● PROVIDED TEXT
══════

The alternative is to call getRange(row, 1, 1, lastCol).getValues(), which returns a plain 2D array of the cell values, nothing else. Dates come back as JavaScript Date objects, numbers as numbers, empty cells as empty strings. You then pass that array's first (and only) row to appendRow on the destination sheet. No formatting, no formulas, no validation rules transfer. The destination sheet keeps its own formatting intact.

The [0] at the end of getValues() unwraps the outer array. getValues always returns a 2D array (rows x cols); since we're reading exactly one row, we get [[val, val, val]]. Grabbing [0] gives us [val, val, val], which is what appendRow expects.

How the status trigger fits in

The script uses a simple onEdit trigger — no install step, no Triggers panel visit needed. Simple triggers fire on every edit, but the first two guards (column check, value check) discard the 99% of edits that aren't a status flip to 'done'. The execution time for a discarded edit is under 10ms.

══════

● GIVEN MATERIAL
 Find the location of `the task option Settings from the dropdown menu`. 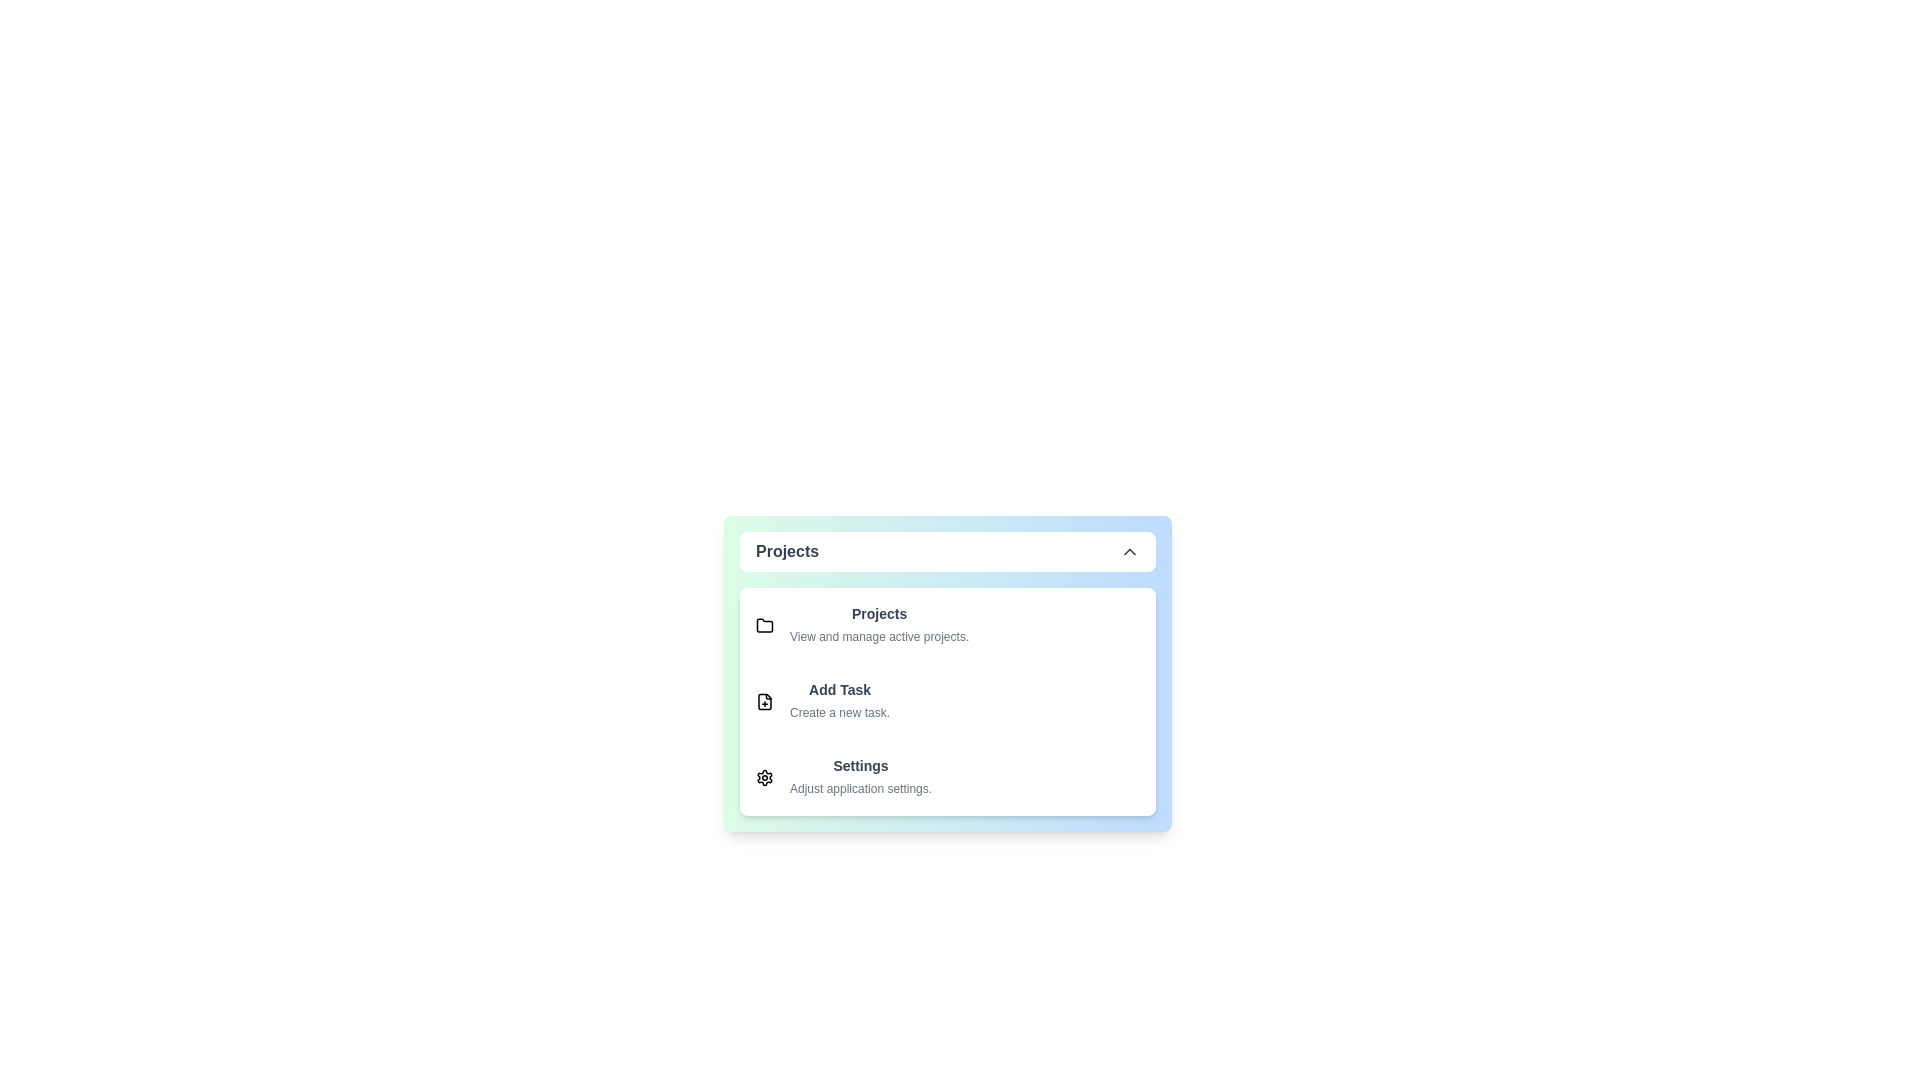

the task option Settings from the dropdown menu is located at coordinates (947, 777).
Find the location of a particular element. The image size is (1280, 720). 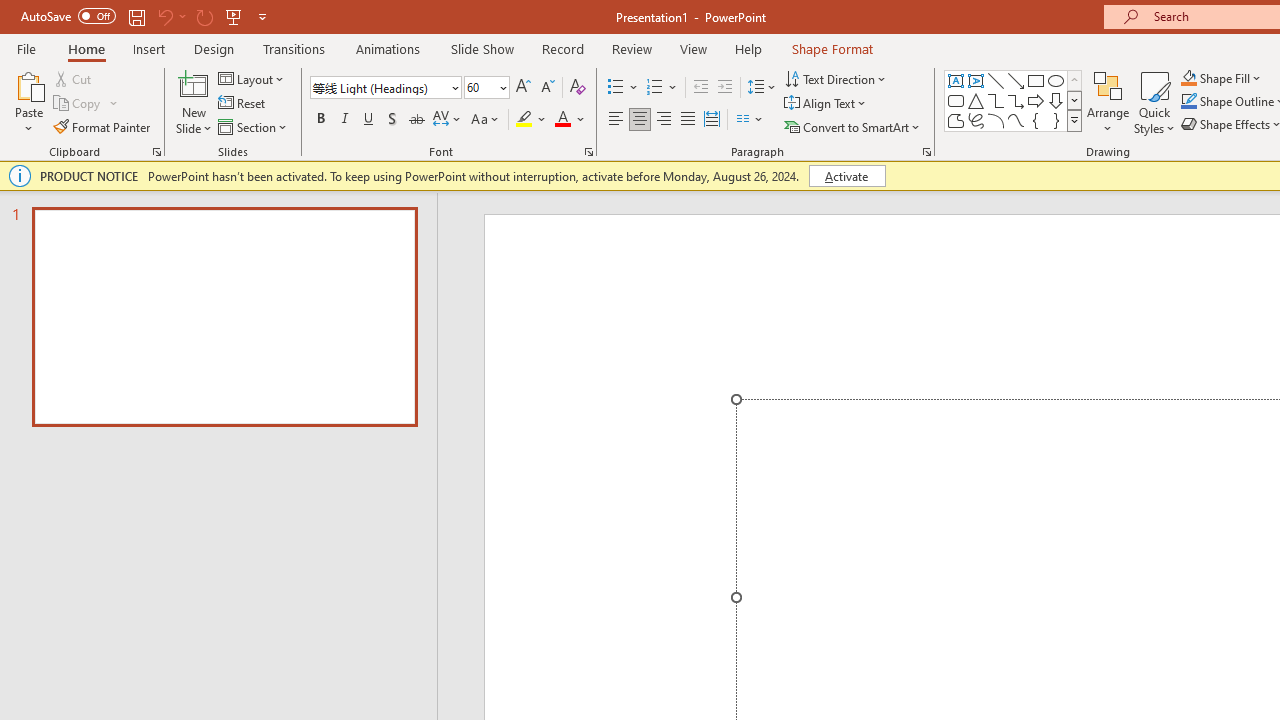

══════

● AIM OF THE TASK
Could you reproduce the getValues and appendRow text word for word, from "The [0] at the" to "is under 10ms."?

● REPLY TO THE EXERCISE
The [0] at the end of getValues() unwraps the outer array. getValues always returns a 2D array (rows x cols); since we're reading exactly one row, we get [[val, val, val]]. Grabbing [0] gives us [val, val, val], which is what appendRow expects.

How the status trigger fits in

The script uses a simple onEdit trigger — no install step, no Triggers panel visit needed. Simple triggers fire on every edit, but the first two guards (column check, value check) discard the 99% of edits that aren't a status flip to 'done'. The execution time for a discarded edit is under 10ms.